WORK TO BE COMPLETED | With the pictures left out, reproduce exactly the lines from the one containing "The height and" through the final line of the entries.

Dataset entries
■ ■ ■

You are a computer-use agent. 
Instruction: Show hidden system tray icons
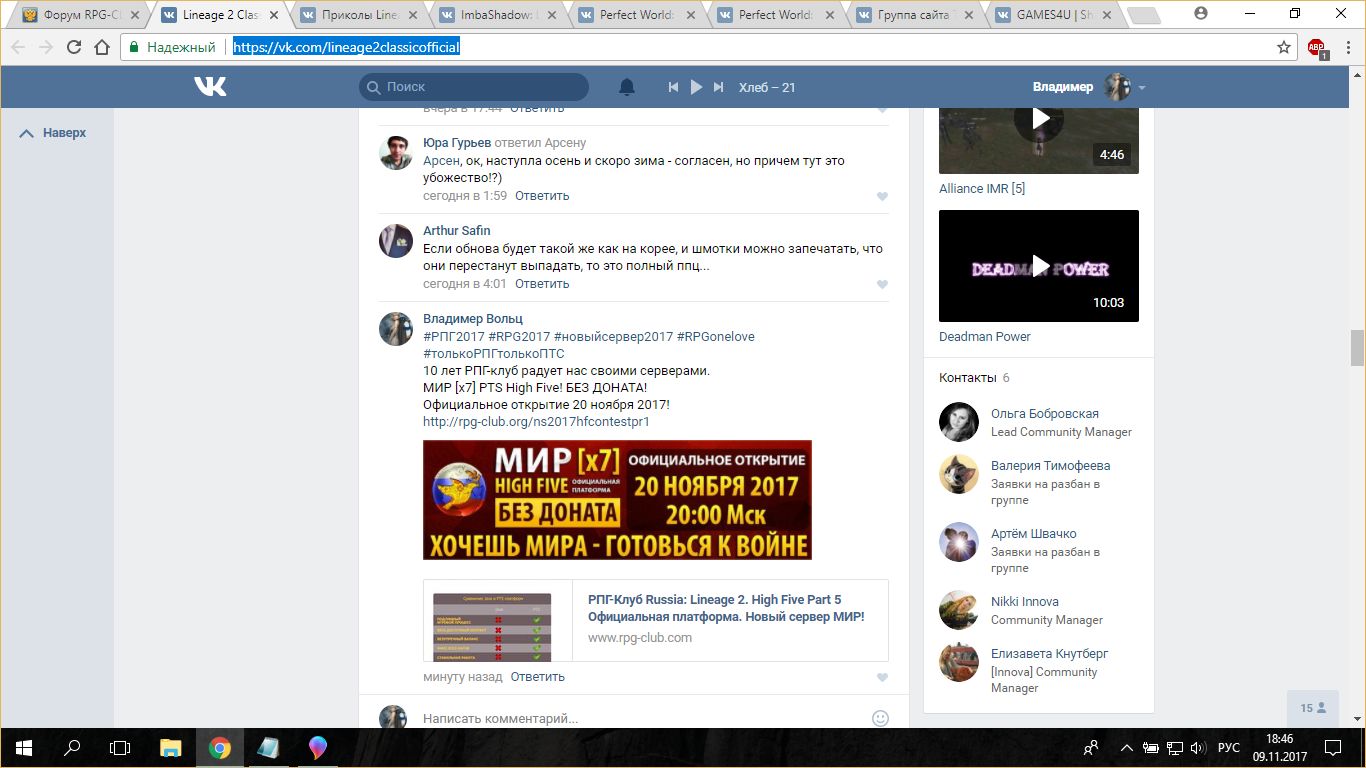(x=1127, y=748)
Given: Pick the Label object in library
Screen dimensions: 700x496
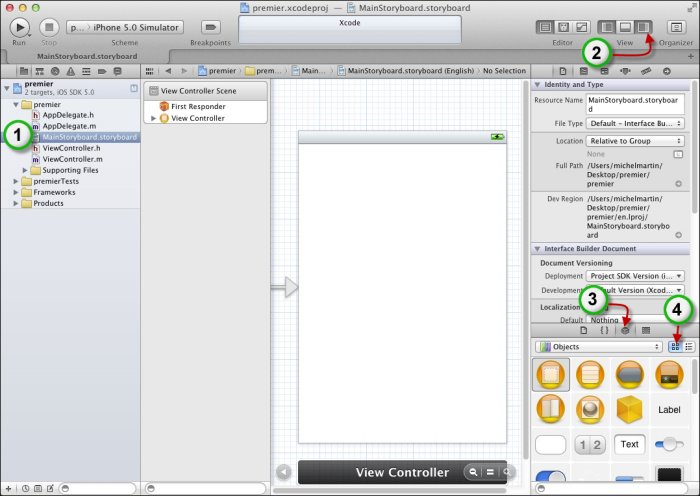Looking at the screenshot, I should tap(669, 409).
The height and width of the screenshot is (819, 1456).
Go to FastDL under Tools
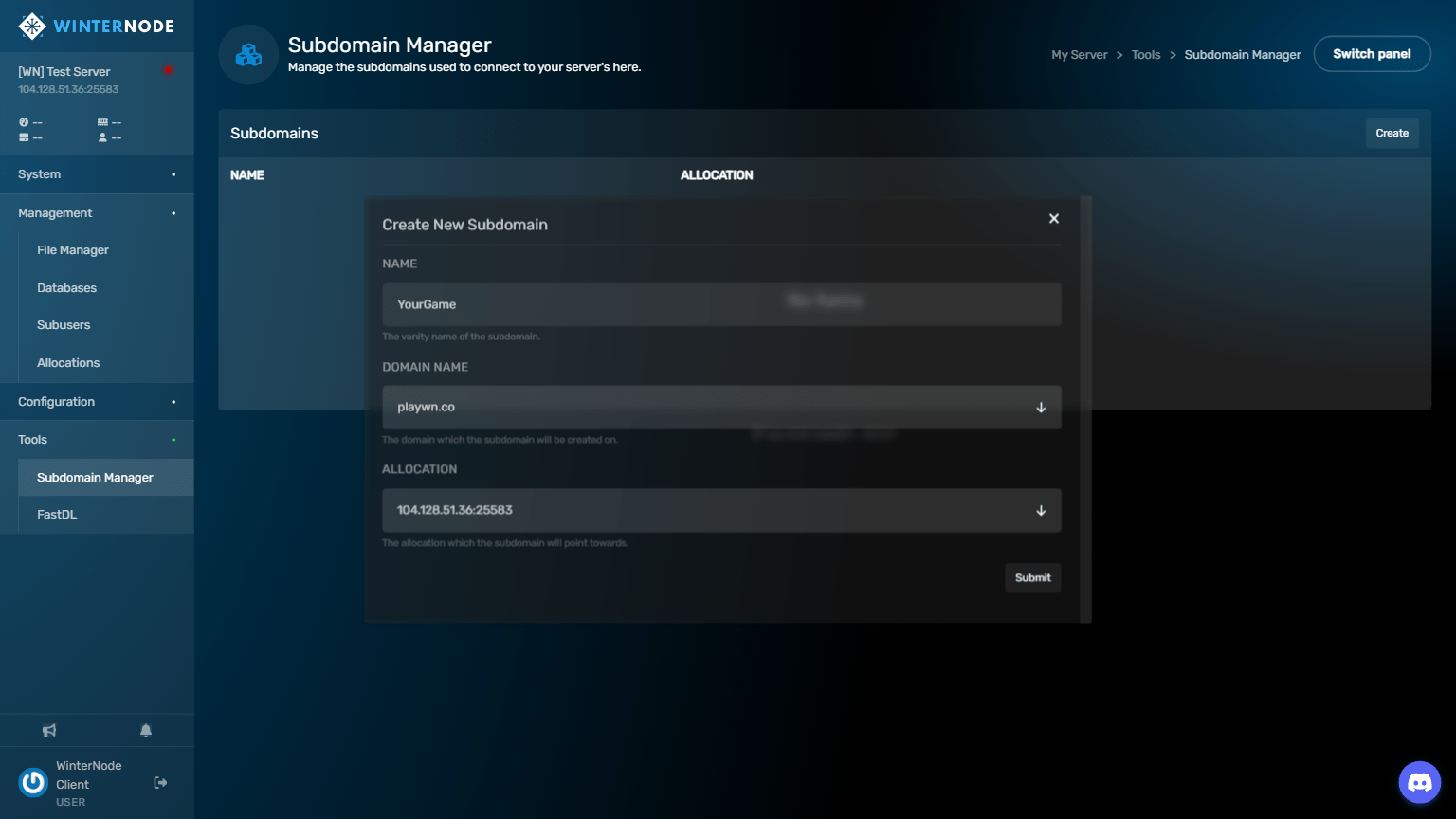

■ ■ ■

ANSWER TO THE EXERCISE |
The height and width of the screenshot is (819, 1456).
Go to FastDL under Tools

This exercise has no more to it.